Well it was just a dream, so it couldn’t hurt, right? I reached out and let the speck of light rest in the palm of my hand. It was warm. Golden light radiated out and lit up the blue-green sea around me, like a holograph that was literally all around me. And there was sound. Faint and distorted so that I could barely catch a word every now and then, but it was enough to make the scene seem real.
A child, a little girl, danced on the grass before me, her hair flowing out and her eyes and teeth bright. I could feel the breeze, and see the leaves of a maple tree overhead. There was a house not far away, a typical seventies era American dwelling, and other children running around in the background, their screams of laughter faintly reaching my ears.
“Mommy, look at me. See how high I can jump.” I half heard the words, half read the girl’s lips. I looked behind me and saw the mother smiling and nodding. Her hairdo was as outdated as the house. I felt like a sore thumb, standing in the middle of the scene in only my pajamas.

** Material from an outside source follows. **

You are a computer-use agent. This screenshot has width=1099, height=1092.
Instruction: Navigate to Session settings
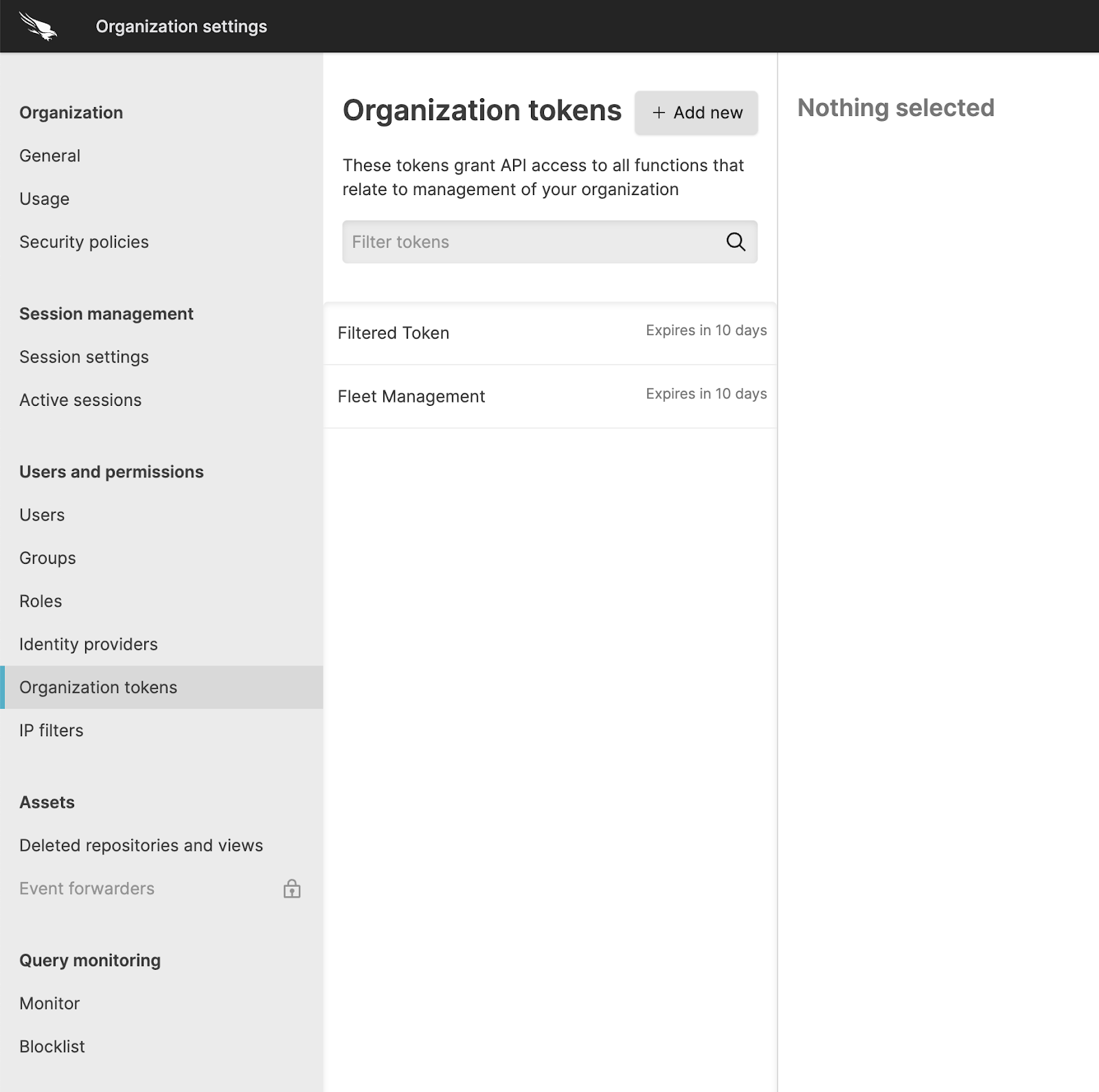coord(84,357)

“Can they see us?” I asked the Dreamworks kid.
“No,” came the comforting answer. “This is only a dream that has died.”
The scene changed. Suddenly I was in the middle of a church, judging by the stained glass windows and the cross on the wall. I was standing on the stage, right next to a bride in a wedding. The guests were smiling, the bride was smiling and blushing, and I could hear the faint droning sound of the pastor officiating. A rustle of a program paper in the front pew caught my attention, and I turned to see two middle-aged ladies, one plump and one thin, their beaming wrinkles touched with rouge, their hats full of flowers.
Again I could only halfway hear the words, but the visual helped me construct what the plump one said. “How lovely she looks, standing there!”
“Strange material for a dream,” I muttered as the scene faded.
“Hush! It isn’t finished,” the Dreamworks kid told me.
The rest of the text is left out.